I had tried using the respective volumes in both liquid and gaseous phase to come to the value of 8560. But I can't multiply it by change in pressure, since I do not know the vapor pressure. And even when I did nonetheless the answer was wrong ..

 

[Chestermiller]

From your tables, what do you calculate for the free energy of liquid water and of water vapor at 25C and 1 atm?

 

[nicolasdfz]

I can calculate the free energy for liquid and gaseous at 3169 Pa. Values would be -83,71 J/mol for liquid water and -78,62 for the gaseous state at 25°C and 3169. I would need to calculate these values for standard conditions

 

[Chestermiller]

I can calculate the free energy for liquid and gaseous at 3169 Pa. Values would be -83,71 J/mol for liquid water and -78,62 for the gaseous state at 25°C and 3169. I would need to calculate these values for standard conditions

That does not seem to be what your problem statement is asking for. It seems to be asking for the vapor pressure of water at 25 C, given the free energies of liquid water and water vapor at 1 atm and 25C.

 

[nicolasdfz]

But if I could calculate the enthalpy and entropy under standard conditions I could calculate G = H- TS (the 8560 J/mol value). And then use the formula to calculate the vapor pressure. Or should I rather calculate using the respective volumes?

 

[Chestermiller]

But if I could calculate the enthalpy and entropy under standard conditions I could calculate G = H- TS (the 8560 J/mol value). And then use the formula to calculate the vapor pressure. Or should I rather calculate using the respective volumes?
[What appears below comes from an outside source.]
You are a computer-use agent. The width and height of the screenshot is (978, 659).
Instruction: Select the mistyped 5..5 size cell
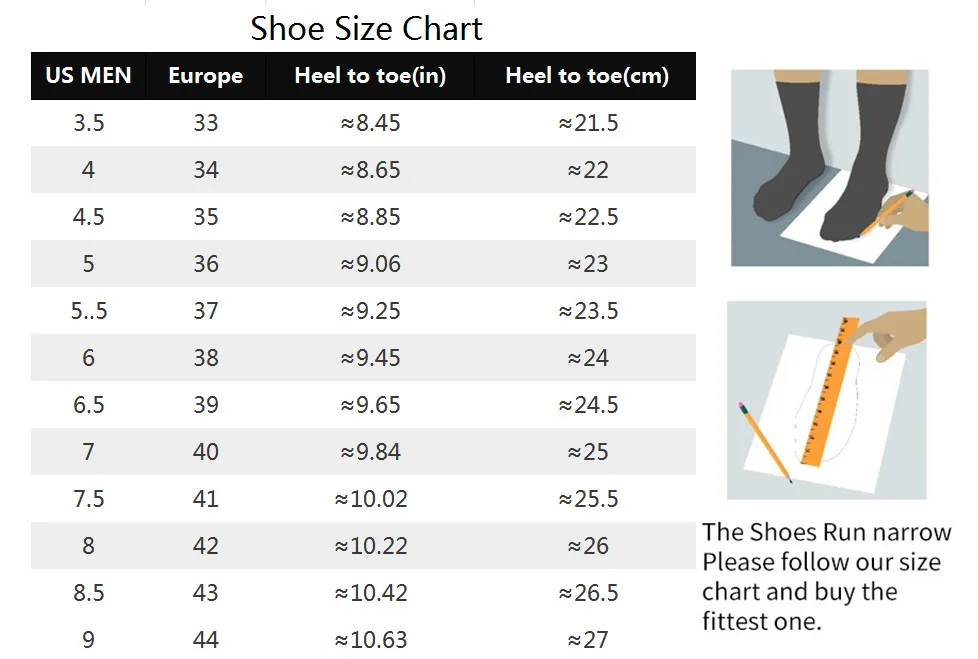coord(89,311)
You already know the free energies at standard conditions from the enthalpies and entropies at standard conditions. What values do you calculate? Please answer my question, so that I can lead you to the next step.

 

[nicolasdfz]

Yes, my bad. I was confused because of the vapour pressure. So my gibbs free energies for liquid and gaseous state would be -83,71 J/mol and -78,62 J/mol. But I don't see how that could be. It's no where near the values I could find on Internet.

I don't really see the mistage I made. I took the values in my table and multiplied them by 1000 and 0,018kg/mol and then G = H -TS

 

[Chestermiller]

Yes, my bad. I was confused because of the vapour pressure. So my gibbs free energies for liquid and gaseous state would be -83,71 J/mol and -78,62 J/mol. But I don't see how that could be. It's no where near the values I could find on Internet.

I don't really see the mistage I made. I took the values in my table and multiplied them by 1000 and 0,018kg/mol and then G = H -TS

These are steam tables. And this table is for the thermodynamic properties at saturation. So, the free energy of the liquid must be equal to the free energy of the vapor. If you didn't find that, you must have made a mistake.

You won't be able to solve this problem using the steam tables. You need to use a table of free energies of formation.